» **GOAL OF THE EXERCISE**
Update the entries below by replacing every instance of "Locate an element on the screen" with "Find an element in the screenshot", and leave everything else unchanged.

>> Begin DATASET CONTENT

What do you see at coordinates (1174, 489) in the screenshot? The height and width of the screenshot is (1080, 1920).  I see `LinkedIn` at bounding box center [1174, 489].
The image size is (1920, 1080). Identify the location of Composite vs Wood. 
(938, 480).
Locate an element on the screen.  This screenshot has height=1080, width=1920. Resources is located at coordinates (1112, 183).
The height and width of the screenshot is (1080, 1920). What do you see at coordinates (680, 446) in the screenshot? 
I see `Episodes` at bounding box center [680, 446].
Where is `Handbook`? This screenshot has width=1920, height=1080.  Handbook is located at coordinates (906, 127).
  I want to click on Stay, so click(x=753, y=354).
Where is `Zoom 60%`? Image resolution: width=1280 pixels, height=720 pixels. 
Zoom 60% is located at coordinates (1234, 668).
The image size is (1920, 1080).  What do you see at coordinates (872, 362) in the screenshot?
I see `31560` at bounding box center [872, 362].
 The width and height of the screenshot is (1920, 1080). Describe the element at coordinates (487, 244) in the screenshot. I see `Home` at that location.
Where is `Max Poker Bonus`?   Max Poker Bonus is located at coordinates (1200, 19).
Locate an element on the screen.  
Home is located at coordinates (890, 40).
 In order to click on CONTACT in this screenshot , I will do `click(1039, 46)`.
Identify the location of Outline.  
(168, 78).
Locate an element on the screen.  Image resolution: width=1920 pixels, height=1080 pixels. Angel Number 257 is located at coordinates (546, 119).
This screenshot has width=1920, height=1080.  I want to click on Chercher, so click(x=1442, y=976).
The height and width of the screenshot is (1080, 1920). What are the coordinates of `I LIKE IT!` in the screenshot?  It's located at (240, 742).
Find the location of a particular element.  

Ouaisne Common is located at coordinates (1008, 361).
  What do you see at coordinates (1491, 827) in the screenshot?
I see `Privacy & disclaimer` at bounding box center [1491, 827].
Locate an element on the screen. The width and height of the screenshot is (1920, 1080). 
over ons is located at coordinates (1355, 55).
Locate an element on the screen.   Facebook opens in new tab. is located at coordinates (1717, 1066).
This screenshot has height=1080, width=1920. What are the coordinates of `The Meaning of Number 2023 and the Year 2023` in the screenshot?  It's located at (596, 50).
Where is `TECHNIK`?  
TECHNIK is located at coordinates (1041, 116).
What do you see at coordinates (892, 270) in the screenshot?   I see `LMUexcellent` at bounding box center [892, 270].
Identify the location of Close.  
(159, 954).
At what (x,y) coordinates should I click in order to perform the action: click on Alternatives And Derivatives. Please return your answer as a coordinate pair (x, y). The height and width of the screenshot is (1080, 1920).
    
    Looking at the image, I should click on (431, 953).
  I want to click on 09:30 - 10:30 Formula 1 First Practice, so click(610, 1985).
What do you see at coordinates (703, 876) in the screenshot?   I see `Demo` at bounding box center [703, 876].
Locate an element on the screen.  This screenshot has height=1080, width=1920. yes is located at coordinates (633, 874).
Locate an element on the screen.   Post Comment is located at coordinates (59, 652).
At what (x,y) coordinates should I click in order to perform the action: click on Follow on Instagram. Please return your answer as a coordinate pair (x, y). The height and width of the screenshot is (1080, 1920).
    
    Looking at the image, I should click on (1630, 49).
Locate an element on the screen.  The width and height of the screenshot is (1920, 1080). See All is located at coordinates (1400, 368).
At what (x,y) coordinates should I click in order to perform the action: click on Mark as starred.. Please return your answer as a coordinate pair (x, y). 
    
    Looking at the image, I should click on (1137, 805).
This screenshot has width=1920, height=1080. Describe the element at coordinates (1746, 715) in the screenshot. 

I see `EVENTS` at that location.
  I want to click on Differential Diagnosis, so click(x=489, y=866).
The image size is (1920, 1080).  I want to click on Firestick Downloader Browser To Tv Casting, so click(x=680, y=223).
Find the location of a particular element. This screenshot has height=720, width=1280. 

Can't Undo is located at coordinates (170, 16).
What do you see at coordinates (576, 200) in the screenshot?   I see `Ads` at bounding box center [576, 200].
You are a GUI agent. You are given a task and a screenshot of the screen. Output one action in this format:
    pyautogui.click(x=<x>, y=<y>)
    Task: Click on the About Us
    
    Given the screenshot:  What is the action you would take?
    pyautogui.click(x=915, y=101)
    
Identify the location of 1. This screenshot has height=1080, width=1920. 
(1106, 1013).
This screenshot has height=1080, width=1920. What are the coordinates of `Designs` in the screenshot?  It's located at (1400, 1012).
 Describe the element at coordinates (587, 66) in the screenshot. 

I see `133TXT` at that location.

>> End DATASET CONTENT

» **TASK SOLUTION**
What do you see at coordinates (1174, 489) in the screenshot? The height and width of the screenshot is (1080, 1920).  I see `LinkedIn` at bounding box center [1174, 489].
The image size is (1920, 1080). Identify the location of Composite vs Wood. 
(938, 480).
Find an element in the screenshot.  This screenshot has height=1080, width=1920. Resources is located at coordinates (1112, 183).
The height and width of the screenshot is (1080, 1920). What do you see at coordinates (680, 446) in the screenshot? 
I see `Episodes` at bounding box center [680, 446].
Where is `Handbook`? This screenshot has width=1920, height=1080.  Handbook is located at coordinates (906, 127).
  I want to click on Stay, so click(x=753, y=354).
Where is `Zoom 60%`? Image resolution: width=1280 pixels, height=720 pixels. 
Zoom 60% is located at coordinates (1234, 668).
The image size is (1920, 1080).  What do you see at coordinates (872, 362) in the screenshot?
I see `31560` at bounding box center [872, 362].
 The width and height of the screenshot is (1920, 1080). Describe the element at coordinates (487, 244) in the screenshot. I see `Home` at that location.
Where is `Max Poker Bonus`?   Max Poker Bonus is located at coordinates (1200, 19).
Find an element in the screenshot.  
Home is located at coordinates (890, 40).
 In order to click on CONTACT in this screenshot , I will do `click(1039, 46)`.
Identify the location of Outline.  
(168, 78).
Find an element in the screenshot.  Image resolution: width=1920 pixels, height=1080 pixels. Angel Number 257 is located at coordinates (546, 119).
This screenshot has width=1920, height=1080.  I want to click on Chercher, so click(x=1442, y=976).
The height and width of the screenshot is (1080, 1920). What are the coordinates of `I LIKE IT!` in the screenshot?  It's located at (240, 742).
Find the location of a particular element.  

Ouaisne Common is located at coordinates (1008, 361).
  What do you see at coordinates (1491, 827) in the screenshot?
I see `Privacy & disclaimer` at bounding box center [1491, 827].
Find an element in the screenshot. The width and height of the screenshot is (1920, 1080). 
over ons is located at coordinates (1355, 55).
Find an element in the screenshot.   Facebook opens in new tab. is located at coordinates (1717, 1066).
This screenshot has height=1080, width=1920. What are the coordinates of `The Meaning of Number 2023 and the Year 2023` in the screenshot?  It's located at (596, 50).
Where is `TECHNIK`?  
TECHNIK is located at coordinates (1041, 116).
What do you see at coordinates (892, 270) in the screenshot?   I see `LMUexcellent` at bounding box center [892, 270].
Identify the location of Close.  
(159, 954).
At what (x,y) coordinates should I click in order to perform the action: click on Alternatives And Derivatives. Please return your answer as a coordinate pair (x, y). The height and width of the screenshot is (1080, 1920).
    
    Looking at the image, I should click on (431, 953).
  I want to click on 09:30 - 10:30 Formula 1 First Practice, so click(610, 1985).
What do you see at coordinates (703, 876) in the screenshot?   I see `Demo` at bounding box center [703, 876].
Find an element in the screenshot.  This screenshot has height=1080, width=1920. yes is located at coordinates (633, 874).
Find an element in the screenshot.   Post Comment is located at coordinates (59, 652).
At what (x,y) coordinates should I click in order to perform the action: click on Follow on Instagram. Please return your answer as a coordinate pair (x, y). The height and width of the screenshot is (1080, 1920).
    
    Looking at the image, I should click on (1630, 49).
Find an element in the screenshot.  The width and height of the screenshot is (1920, 1080). See All is located at coordinates (1400, 368).
At what (x,y) coordinates should I click in order to perform the action: click on Mark as starred.. Please return your answer as a coordinate pair (x, y). 
    
    Looking at the image, I should click on (1137, 805).
This screenshot has width=1920, height=1080. Describe the element at coordinates (1746, 715) in the screenshot. 

I see `EVENTS` at that location.
  I want to click on Differential Diagnosis, so click(x=489, y=866).
The image size is (1920, 1080).  I want to click on Firestick Downloader Browser To Tv Casting, so click(x=680, y=223).
Find the location of a particular element. This screenshot has height=720, width=1280. 

Can't Undo is located at coordinates (170, 16).
What do you see at coordinates (576, 200) in the screenshot?   I see `Ads` at bounding box center [576, 200].
You are a GUI agent. You are given a task and a screenshot of the screen. Output one action in this format:
    pyautogui.click(x=<x>, y=<y>)
    Task: Click on the About Us
    
    Given the screenshot:  What is the action you would take?
    pyautogui.click(x=915, y=101)
    
Identify the location of 1. This screenshot has height=1080, width=1920. 
(1106, 1013).
This screenshot has height=1080, width=1920. What are the coordinates of `Designs` in the screenshot?  It's located at (1400, 1012).
 Describe the element at coordinates (587, 66) in the screenshot. 

I see `133TXT` at that location.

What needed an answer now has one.